The Trust will be entitled to participate at its own expense in the
defense, or, if it so elects, to assume the defense of any suit brought to
enforce any such liability, but if the Trust elects to assume the defense, such
defense shall be conducted by counsel chosen by it and satisfactory to Principal
Underwriter or such controlling person or persons, defendant or defendants in
the suit.

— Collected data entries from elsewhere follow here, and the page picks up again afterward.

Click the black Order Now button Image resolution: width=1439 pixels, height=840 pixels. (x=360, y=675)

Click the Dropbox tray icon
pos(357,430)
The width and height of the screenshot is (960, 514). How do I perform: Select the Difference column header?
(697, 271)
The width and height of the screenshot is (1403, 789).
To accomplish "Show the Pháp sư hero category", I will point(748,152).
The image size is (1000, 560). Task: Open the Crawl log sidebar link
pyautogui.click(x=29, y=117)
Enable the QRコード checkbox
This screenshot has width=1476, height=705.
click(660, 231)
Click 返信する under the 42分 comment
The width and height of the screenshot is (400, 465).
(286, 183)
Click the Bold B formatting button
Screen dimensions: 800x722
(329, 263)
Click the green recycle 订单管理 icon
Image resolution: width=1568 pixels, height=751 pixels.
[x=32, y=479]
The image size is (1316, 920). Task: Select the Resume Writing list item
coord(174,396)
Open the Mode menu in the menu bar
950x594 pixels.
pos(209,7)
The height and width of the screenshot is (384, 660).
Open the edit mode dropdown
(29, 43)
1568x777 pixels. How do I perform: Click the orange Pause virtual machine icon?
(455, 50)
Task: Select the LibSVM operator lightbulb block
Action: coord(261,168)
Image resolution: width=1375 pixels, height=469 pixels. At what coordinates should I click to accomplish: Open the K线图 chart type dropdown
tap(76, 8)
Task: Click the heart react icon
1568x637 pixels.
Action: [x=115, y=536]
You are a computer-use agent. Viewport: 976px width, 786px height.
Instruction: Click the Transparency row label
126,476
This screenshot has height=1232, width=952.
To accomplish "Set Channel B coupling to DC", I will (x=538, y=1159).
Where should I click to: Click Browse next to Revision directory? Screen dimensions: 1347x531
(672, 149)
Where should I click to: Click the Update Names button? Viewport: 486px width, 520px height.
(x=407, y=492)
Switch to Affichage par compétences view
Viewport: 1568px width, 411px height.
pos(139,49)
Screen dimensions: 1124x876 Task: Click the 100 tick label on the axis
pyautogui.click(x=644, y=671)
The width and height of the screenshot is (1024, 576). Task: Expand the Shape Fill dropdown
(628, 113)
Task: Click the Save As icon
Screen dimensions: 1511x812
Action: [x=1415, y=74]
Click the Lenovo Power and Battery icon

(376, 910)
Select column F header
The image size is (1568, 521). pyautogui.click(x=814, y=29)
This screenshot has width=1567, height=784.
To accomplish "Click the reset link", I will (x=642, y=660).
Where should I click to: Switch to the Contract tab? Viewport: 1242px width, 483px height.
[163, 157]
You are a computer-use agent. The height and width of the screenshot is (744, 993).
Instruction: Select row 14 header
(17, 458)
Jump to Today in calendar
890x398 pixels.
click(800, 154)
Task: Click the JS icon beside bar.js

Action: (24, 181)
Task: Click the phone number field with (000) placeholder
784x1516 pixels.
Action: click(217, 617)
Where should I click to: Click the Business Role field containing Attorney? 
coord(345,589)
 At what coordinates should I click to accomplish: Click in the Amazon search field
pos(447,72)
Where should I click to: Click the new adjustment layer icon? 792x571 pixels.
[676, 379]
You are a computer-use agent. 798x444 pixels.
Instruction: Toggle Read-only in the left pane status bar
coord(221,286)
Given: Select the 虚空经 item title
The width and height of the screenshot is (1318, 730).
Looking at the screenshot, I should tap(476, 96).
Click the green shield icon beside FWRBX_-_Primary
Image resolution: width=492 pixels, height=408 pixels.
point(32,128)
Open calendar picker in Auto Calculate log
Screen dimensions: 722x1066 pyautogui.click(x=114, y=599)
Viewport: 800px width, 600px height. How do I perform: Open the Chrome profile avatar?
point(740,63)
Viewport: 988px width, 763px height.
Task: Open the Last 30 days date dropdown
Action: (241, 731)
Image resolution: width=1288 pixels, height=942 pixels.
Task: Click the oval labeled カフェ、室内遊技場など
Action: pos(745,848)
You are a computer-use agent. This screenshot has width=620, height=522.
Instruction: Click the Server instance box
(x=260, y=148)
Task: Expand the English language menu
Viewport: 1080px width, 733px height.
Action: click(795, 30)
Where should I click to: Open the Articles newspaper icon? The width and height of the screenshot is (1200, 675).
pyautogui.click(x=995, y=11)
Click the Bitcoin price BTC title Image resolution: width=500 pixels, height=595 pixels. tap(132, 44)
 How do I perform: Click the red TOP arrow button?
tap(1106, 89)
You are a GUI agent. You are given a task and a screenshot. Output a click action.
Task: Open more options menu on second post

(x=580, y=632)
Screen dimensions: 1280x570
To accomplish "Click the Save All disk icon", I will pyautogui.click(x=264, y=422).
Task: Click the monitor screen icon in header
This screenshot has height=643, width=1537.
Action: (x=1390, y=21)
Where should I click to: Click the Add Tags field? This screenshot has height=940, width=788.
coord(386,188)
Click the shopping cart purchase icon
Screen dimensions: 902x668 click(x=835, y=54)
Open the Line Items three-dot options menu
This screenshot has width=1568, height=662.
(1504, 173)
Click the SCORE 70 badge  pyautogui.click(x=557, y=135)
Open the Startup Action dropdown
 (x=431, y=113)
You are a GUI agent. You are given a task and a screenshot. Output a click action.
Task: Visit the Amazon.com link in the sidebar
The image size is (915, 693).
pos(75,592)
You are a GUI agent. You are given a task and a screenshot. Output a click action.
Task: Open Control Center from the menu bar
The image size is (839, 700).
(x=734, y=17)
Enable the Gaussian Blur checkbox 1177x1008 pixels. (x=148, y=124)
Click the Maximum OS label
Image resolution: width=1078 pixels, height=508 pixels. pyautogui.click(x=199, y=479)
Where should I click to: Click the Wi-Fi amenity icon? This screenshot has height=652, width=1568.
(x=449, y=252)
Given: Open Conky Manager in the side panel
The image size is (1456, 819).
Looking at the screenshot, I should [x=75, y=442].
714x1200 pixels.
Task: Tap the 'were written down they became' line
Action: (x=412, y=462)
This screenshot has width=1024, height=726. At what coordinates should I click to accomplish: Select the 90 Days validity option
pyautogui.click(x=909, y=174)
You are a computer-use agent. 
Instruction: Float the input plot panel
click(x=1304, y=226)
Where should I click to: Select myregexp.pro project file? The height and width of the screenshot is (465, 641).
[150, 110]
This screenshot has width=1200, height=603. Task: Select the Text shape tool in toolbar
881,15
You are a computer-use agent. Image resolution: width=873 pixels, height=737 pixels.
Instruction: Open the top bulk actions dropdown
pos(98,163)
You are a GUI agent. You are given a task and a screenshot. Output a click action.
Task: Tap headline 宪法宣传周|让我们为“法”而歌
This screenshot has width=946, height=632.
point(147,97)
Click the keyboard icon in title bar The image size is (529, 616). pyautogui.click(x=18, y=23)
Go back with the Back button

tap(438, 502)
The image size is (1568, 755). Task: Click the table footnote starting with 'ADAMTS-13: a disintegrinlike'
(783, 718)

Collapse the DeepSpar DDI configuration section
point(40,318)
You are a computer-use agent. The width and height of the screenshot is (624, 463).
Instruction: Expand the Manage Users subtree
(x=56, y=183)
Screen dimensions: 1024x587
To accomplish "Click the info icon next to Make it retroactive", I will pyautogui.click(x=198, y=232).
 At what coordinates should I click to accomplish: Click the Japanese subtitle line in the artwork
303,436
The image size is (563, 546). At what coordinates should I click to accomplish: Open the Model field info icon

In the event the Trust elects to assume the defense of any such suit
and retain such counsel, Principal Underwriter or such controlling person or
persons, defendant or defendants in the suit, shall bear the fees and expenses
of any additional counsel retained by them, but, in case the Trust does not
elect to assume the defense of any such suit, it will reimburse Principal
Underwriter or such controlling person or persons, defendant or defendants in
the suit, for the reasonable fees and expenses of any counsel retained by them.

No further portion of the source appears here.